In The Dreamers, the character Isabelle declares she was born in 1959, even though the film is set in the late sixties. This line is not to be taken literally; it is a reference to Jean-Luc Godard's film Breathless (1959), as the character then proceeds to re-enact a famous scene from the Godard film.

[edit] Spiritualism, certainty and self-doubt

Bertolucci also has a talent for putting the human soul under the microscope. Psychoanalysis is as central to his films as it is to Woody Allen's, and Marlon Brando claimed that Bertolucci's sharing of psychoanalytical confidences with the star on the set of Last Tango in Paris helped elicit the performance that many consider Brando's best. Bertolucci himself is also known for the number of psychologists who have followed him everywhere, even interpreting his dreams, as a subject of dissertations and research on the creative artist. His interest in understanding the human condition has led to the many explicit scenes in his films.

Last Tango in Paris presents Brando's character Paul as he finds comfort in an anonymous affair after the death of his wife in violent circumstances. The film caused controversy in Italy for a sodomy scene, and it was sequestered by the censorship commission and all copies were ordered destroyed. An Italian court revoked Bertolucci's civil rights for five years and gave him a four-month suspended prison sentence. Many years after, when the general modesty had changed and the censorship commission had been abolished, the film reappeared (because Bertolucci had kept a clandestine copy) and was projected in a slightly censored version.

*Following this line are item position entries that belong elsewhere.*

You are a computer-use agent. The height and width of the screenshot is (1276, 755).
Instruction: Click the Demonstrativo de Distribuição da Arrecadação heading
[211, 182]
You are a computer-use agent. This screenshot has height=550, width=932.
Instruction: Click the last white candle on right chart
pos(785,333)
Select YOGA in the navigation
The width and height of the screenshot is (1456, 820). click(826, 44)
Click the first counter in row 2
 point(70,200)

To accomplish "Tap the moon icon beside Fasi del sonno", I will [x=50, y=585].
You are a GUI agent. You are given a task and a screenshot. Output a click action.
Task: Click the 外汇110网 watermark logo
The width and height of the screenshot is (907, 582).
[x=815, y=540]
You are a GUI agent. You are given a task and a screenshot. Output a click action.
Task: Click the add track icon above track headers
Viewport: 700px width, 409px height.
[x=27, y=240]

In this and other films, Bertolucci examines the power of sexual relations in people's lives. Stealing Beauty gives a visual account of a girl growing into a woman during a summer abroad. His latest work, The Dreamers, has been criticised not only for its extensive sex scenes but also for the inclusion of male masturbation. In it, the sexual relations of three main characters serve to expose their thoughts. For instance, when Theo is shown to masturbate it is in the context that the one he loves the most, his sister, seems to be growing away from him and he can see the development of a relationship between the newcomer and his sister that excludes him. The film hints at a relationship between brother and sister, a relationship that borders on incest. The chaos in ordered family relationships mirrors the chaos on the streets outside as France experiences the turbulent May 1968 days of the student revolt.

[edit] Red Harvest

During the making of Last Tango in Paris, Bertolucci toyed with the idea of adapting Dashiell Hammett's book Red Harvest into a feature film. The reason for this was his wanting to branch out into other forms of cinema. Bertolucci wrote two screenplays, the first draft was almost wrote entirely as a political film from which emerged a story inspired by socialist syndicalism of the late '20s in America. The second draft became more faithful to Hammett's original story and changed the setting to 1934. Actors considered for the role The Continental Op were Robert Redford, Clint Eastwood and Jack Nicholson. In Rome, Bertolucci and Warren Beatty talked in great detail about the film, and in 1982 Bertolucci left Europe for Los Angeles where he was to shoot Red Harvest, but five years went by and the film was never made.

[edit] Academy Award

In 1987, Bertolucci directed the epic The Last Emperor, which was a biographical film that told the life story of Aisin-Gioro Puyi, the last Emperor of China. Bertolucci won the Academy Award for Best Director. The movie starred John Lone, Joan Chen, Peter O'Toole, Ruocheng Ying, Victor Wong, Dennis Dun, Ryuichi Sakamoto, Maggie Han, Ric Young, Vivian Wu, and Chen Kaige. Bertolucci co-wrote the film with Mark Peploe. The Last Emperor uses Puyi's life as a mirror that reflects China's passage from feudalism through revolution to its current state.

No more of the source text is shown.